Gran Turismo 6 is sold as a racing game, but other cars are obstacles, not opponents, and the whole experience can feel sterile – poorly managed and hastily conceived. It smacks of a lack of care and attention.
Still the PlayStation’s best?
I’ve seen plenty of comment about how the game is hampered by IAPs – players on the Gran Turismo subreddit talk about grinding – but I’ve not problems – I’ve earned enough money from events. I may hit issues when I need pricier motors, but I think it’s cynical to begin with: IAPs are bad enough when they hobble free games, but it’s preposterous in a title that a relative paid £30+ for.
The number of cars awarded for completing events is down on previous GT games. I even bought a car to complete an online challenge that required the particular model – and, when I won silver, I was awarded the same car. Again, a lack of attention.

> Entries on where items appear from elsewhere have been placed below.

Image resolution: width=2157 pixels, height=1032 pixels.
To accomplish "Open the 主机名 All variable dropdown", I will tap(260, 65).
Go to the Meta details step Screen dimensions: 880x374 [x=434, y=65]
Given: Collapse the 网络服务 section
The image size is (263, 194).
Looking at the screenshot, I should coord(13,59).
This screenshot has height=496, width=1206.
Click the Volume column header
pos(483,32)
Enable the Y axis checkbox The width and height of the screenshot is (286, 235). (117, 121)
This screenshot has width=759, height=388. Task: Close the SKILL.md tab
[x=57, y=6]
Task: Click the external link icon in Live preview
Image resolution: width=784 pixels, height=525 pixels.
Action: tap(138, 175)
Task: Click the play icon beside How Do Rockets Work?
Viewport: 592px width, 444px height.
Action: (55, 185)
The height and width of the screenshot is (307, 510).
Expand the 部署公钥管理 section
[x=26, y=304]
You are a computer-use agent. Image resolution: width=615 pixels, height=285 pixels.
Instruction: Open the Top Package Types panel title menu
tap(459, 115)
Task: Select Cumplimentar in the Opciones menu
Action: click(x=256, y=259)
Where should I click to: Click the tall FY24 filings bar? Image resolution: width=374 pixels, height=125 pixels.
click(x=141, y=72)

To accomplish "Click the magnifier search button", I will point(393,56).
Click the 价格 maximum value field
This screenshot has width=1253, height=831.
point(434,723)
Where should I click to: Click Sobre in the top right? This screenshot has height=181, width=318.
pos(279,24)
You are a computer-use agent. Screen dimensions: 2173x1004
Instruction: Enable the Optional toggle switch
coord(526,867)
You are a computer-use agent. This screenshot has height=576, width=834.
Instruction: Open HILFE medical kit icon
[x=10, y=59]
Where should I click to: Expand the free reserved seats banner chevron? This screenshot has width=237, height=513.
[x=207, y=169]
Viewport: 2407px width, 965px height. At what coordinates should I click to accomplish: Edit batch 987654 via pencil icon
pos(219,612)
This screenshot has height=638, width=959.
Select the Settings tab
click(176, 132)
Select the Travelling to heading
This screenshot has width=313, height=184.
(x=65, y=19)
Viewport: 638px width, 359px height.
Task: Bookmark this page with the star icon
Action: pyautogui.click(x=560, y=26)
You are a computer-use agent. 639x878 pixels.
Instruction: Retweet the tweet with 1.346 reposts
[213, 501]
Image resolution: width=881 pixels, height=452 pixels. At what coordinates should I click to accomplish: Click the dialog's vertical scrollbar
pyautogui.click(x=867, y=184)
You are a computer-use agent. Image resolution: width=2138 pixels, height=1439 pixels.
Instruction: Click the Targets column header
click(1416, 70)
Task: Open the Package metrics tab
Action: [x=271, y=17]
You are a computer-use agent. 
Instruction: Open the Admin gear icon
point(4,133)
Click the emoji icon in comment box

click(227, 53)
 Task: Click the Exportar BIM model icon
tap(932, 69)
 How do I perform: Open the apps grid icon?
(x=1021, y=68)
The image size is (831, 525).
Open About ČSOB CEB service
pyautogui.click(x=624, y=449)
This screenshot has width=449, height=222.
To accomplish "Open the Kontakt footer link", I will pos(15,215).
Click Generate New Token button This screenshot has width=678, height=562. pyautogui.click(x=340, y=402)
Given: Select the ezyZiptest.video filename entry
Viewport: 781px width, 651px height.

Gran Turismo is a console game, and I play with a DualShock. I know it can’t compete with PC sims like rFactor and Assetto Corsa, but it’s supposed to be the best racing available on a PlayStation. It still is, by some distance, but it could have been so much better – right now it’s saved by its driving model, graphics and track selection.
A future update promises an innovative way to make your own tracks based on real-world GPS data captured by a phone app. It sounds great, but information is scarce, and there’s no release date. I wouldn’t be surprised if it arrived as DLC with a price attached.
Three months and numerous updates down the road, Gran Turismo 6 lacks the spark that made the older games great. But at least you can drive on the bloody moon, eh?
I’ve been somewhat fortunate in that apart from a very brief dabble with GT5 when I got my PS3 (before giving it to my sister) I haven’t played any GT since GT3. So when I came to GT6 I was still fairly fresh and willing to overlook the issues more than I would have if I had played the more recent editions of the game. As it is, I totally agree with your points but still really enjoy the game.
Still, that farce called rallying takes the biscuit.